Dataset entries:

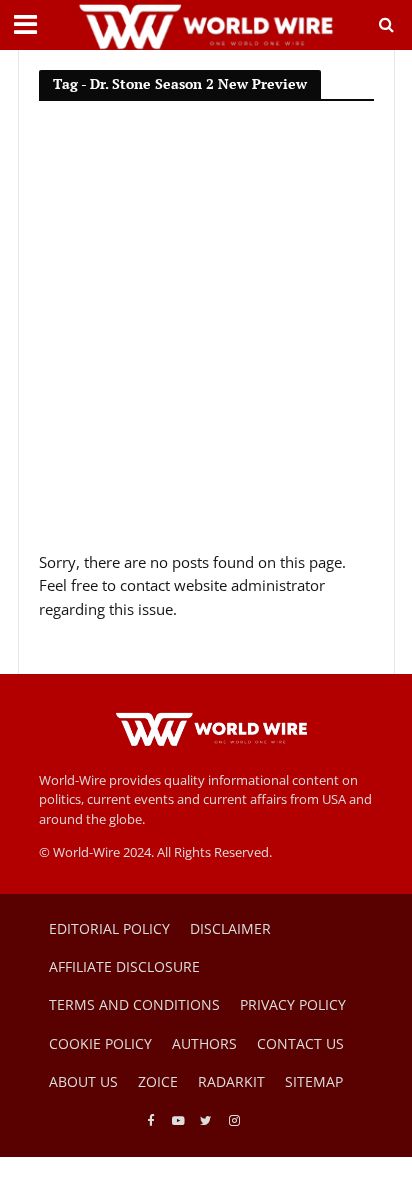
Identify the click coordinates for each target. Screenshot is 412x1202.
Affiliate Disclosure (124, 966)
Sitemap (314, 1081)
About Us (83, 1081)
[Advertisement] (206, 335)
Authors (204, 1043)
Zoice (158, 1081)
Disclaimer (230, 928)
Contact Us (300, 1043)
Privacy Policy (293, 1004)
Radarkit (231, 1081)
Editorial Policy (109, 928)
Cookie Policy (100, 1043)
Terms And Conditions (134, 1004)
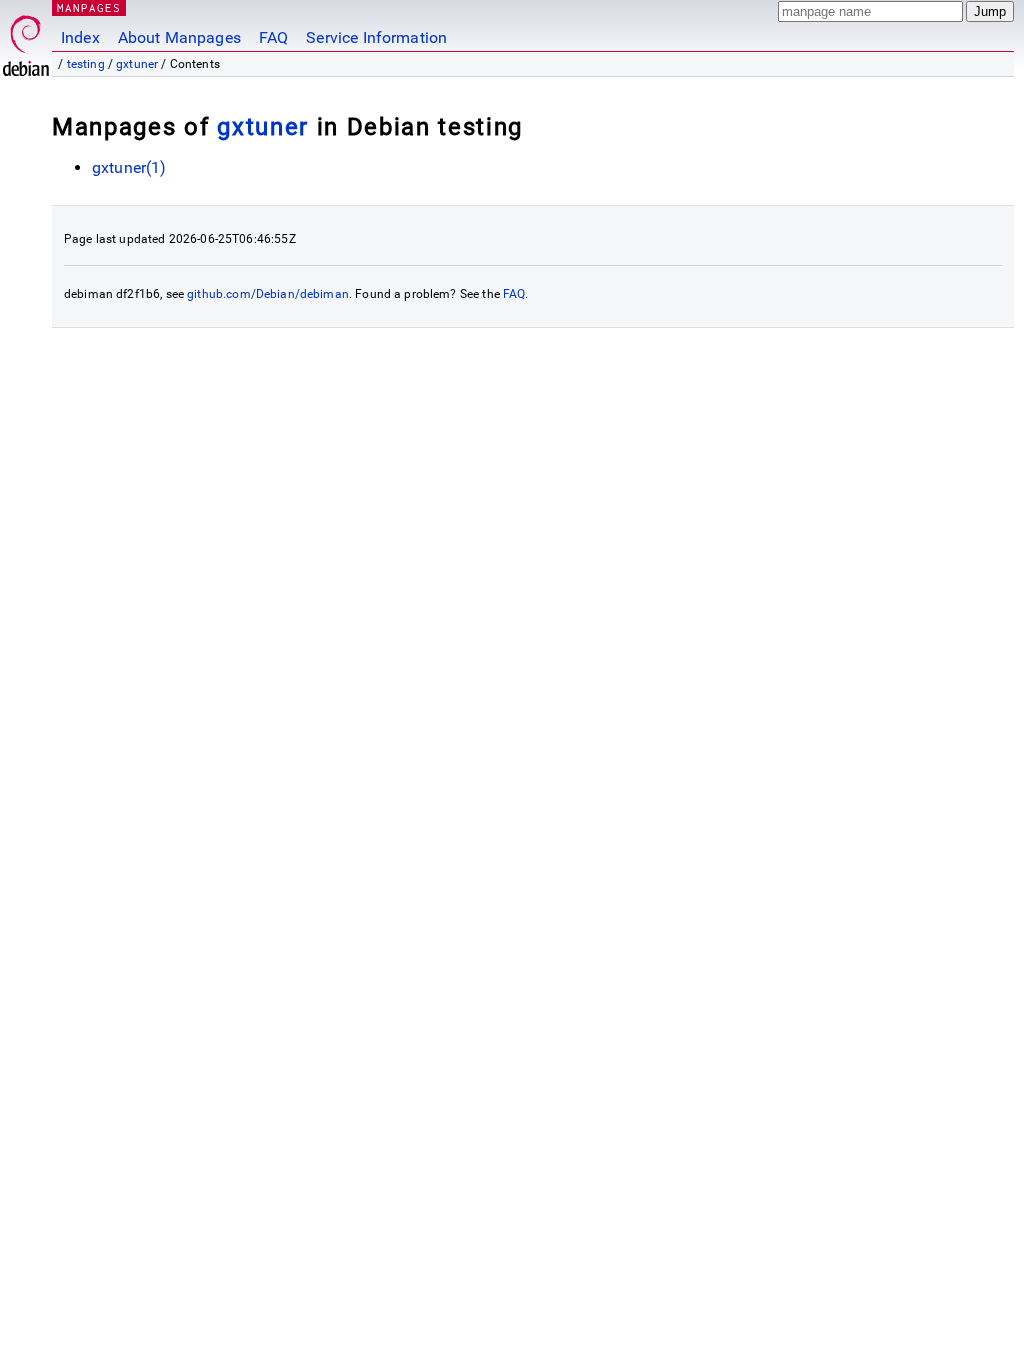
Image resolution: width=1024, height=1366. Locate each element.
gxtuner (137, 64)
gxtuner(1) (129, 167)
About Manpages (179, 37)
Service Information (376, 37)
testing (86, 64)
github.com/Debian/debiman (268, 294)
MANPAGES (89, 7)
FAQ (273, 37)
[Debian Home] (26, 40)
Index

> _Description of the task_
Nothing but the pictures may be dropped; output the records above exactly.

> _Your response_
Identify the click coordinates for each target. Screenshot is 412x1202.
Affiliate Disclosure (124, 966)
Sitemap (314, 1081)
About Us (83, 1081)
[Advertisement] (206, 335)
Authors (204, 1043)
Zoice (158, 1081)
Disclaimer (230, 928)
Contact Us (300, 1043)
Privacy Policy (293, 1004)
Radarkit (231, 1081)
Editorial Policy (109, 928)
Cookie Policy (100, 1043)
Terms And Conditions (134, 1004)
Image resolution: width=1024, height=1366. Locate each element.
gxtuner (137, 64)
gxtuner(1) (129, 167)
About Manpages (179, 37)
Service Information (376, 37)
testing (86, 64)
github.com/Debian/debiman (268, 294)
MANPAGES (89, 7)
FAQ (273, 37)
[Debian Home] (26, 40)
Index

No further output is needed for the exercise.